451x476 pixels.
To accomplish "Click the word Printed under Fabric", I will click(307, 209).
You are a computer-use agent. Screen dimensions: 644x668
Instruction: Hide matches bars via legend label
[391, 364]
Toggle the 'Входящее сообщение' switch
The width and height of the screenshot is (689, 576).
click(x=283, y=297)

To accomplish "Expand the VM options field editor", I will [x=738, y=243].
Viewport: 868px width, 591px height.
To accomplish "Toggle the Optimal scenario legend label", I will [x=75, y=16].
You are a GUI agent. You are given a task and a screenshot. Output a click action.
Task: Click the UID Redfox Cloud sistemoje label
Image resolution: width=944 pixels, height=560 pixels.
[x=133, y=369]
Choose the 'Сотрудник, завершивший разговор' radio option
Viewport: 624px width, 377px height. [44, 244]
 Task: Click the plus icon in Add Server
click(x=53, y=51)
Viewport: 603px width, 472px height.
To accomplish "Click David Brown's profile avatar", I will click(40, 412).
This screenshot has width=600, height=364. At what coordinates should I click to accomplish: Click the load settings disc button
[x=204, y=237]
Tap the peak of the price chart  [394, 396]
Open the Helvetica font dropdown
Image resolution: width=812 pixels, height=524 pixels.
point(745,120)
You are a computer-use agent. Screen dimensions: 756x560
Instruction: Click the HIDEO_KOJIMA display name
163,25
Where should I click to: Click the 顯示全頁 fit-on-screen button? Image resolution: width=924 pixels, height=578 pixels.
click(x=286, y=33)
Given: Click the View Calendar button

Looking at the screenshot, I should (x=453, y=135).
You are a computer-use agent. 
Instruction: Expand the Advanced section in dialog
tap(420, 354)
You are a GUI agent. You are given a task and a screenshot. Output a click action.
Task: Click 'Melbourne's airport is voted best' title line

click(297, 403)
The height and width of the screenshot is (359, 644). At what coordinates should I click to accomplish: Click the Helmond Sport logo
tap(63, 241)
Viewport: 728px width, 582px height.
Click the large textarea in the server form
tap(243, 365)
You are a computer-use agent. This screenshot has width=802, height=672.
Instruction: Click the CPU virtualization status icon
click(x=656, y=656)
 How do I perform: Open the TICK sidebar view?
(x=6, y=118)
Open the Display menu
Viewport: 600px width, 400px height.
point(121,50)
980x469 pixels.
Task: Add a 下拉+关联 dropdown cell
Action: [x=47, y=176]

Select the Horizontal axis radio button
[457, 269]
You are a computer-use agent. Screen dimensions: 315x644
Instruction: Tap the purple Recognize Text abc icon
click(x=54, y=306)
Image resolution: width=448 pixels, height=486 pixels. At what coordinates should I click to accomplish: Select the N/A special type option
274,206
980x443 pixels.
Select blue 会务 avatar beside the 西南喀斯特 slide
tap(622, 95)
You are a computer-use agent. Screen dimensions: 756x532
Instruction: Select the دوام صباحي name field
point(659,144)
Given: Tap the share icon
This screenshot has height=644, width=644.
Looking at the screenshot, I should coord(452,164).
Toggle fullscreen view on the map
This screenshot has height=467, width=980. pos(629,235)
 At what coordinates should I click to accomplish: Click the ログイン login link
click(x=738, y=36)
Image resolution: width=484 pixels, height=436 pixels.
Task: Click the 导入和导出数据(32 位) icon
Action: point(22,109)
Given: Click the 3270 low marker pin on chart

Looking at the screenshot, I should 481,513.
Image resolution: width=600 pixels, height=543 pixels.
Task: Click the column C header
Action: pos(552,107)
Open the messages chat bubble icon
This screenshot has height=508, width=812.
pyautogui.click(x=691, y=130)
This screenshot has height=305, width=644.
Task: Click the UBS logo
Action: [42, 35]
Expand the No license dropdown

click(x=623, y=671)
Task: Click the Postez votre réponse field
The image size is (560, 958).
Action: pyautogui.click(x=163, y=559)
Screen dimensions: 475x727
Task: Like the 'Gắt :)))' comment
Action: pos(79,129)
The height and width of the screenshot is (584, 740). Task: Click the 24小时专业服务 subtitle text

####################

Give the complete listing again, exactly as it appears above.

451x476 pixels.
To accomplish "Click the word Printed under Fabric", I will click(307, 209).
You are a computer-use agent. Screen dimensions: 644x668
Instruction: Hide matches bars via legend label
[391, 364]
Toggle the 'Входящее сообщение' switch
The width and height of the screenshot is (689, 576).
click(x=283, y=297)

To accomplish "Expand the VM options field editor", I will [x=738, y=243].
Viewport: 868px width, 591px height.
To accomplish "Toggle the Optimal scenario legend label", I will [x=75, y=16].
You are a GUI agent. You are given a task and a screenshot. Output a click action.
Task: Click the UID Redfox Cloud sistemoje label
Image resolution: width=944 pixels, height=560 pixels.
[x=133, y=369]
Choose the 'Сотрудник, завершивший разговор' radio option
Viewport: 624px width, 377px height. [44, 244]
 Task: Click the plus icon in Add Server
click(x=53, y=51)
Viewport: 603px width, 472px height.
To accomplish "Click David Brown's profile avatar", I will click(40, 412).
This screenshot has width=600, height=364. At what coordinates should I click to accomplish: Click the load settings disc button
[x=204, y=237]
Tap the peak of the price chart  [394, 396]
Open the Helvetica font dropdown
Image resolution: width=812 pixels, height=524 pixels.
point(745,120)
You are a computer-use agent. Screen dimensions: 756x560
Instruction: Click the HIDEO_KOJIMA display name
163,25
Where should I click to: Click the 顯示全頁 fit-on-screen button? Image resolution: width=924 pixels, height=578 pixels.
click(x=286, y=33)
Given: Click the View Calendar button

Looking at the screenshot, I should (x=453, y=135).
You are a computer-use agent. 
Instruction: Expand the Advanced section in dialog
tap(420, 354)
You are a GUI agent. You are given a task and a screenshot. Output a click action.
Task: Click 'Melbourne's airport is voted best' title line

click(297, 403)
The height and width of the screenshot is (359, 644). At what coordinates should I click to accomplish: Click the Helmond Sport logo
tap(63, 241)
Viewport: 728px width, 582px height.
Click the large textarea in the server form
tap(243, 365)
You are a computer-use agent. This screenshot has width=802, height=672.
Instruction: Click the CPU virtualization status icon
click(x=656, y=656)
 How do I perform: Open the TICK sidebar view?
(x=6, y=118)
Open the Display menu
Viewport: 600px width, 400px height.
point(121,50)
980x469 pixels.
Task: Add a 下拉+关联 dropdown cell
Action: [x=47, y=176]

Select the Horizontal axis radio button
[457, 269]
You are a computer-use agent. Screen dimensions: 315x644
Instruction: Tap the purple Recognize Text abc icon
click(x=54, y=306)
Image resolution: width=448 pixels, height=486 pixels. At what coordinates should I click to accomplish: Select the N/A special type option
274,206
980x443 pixels.
Select blue 会务 avatar beside the 西南喀斯特 slide
tap(622, 95)
You are a computer-use agent. Screen dimensions: 756x532
Instruction: Select the دوام صباحي name field
point(659,144)
Given: Tap the share icon
This screenshot has height=644, width=644.
Looking at the screenshot, I should coord(452,164).
Toggle fullscreen view on the map
This screenshot has height=467, width=980. pos(629,235)
 At what coordinates should I click to accomplish: Click the ログイン login link
click(x=738, y=36)
Image resolution: width=484 pixels, height=436 pixels.
Task: Click the 导入和导出数据(32 位) icon
Action: point(22,109)
Given: Click the 3270 low marker pin on chart

Looking at the screenshot, I should 481,513.
Image resolution: width=600 pixels, height=543 pixels.
Task: Click the column C header
Action: pos(552,107)
Open the messages chat bubble icon
This screenshot has height=508, width=812.
pyautogui.click(x=691, y=130)
This screenshot has height=305, width=644.
Task: Click the UBS logo
Action: [42, 35]
Expand the No license dropdown

click(x=623, y=671)
Task: Click the Postez votre réponse field
The image size is (560, 958).
Action: pyautogui.click(x=163, y=559)
Screen dimensions: 475x727
Task: Like the 'Gắt :)))' comment
Action: pos(79,129)
The height and width of the screenshot is (584, 740). Task: Click the 24小时专业服务 subtitle text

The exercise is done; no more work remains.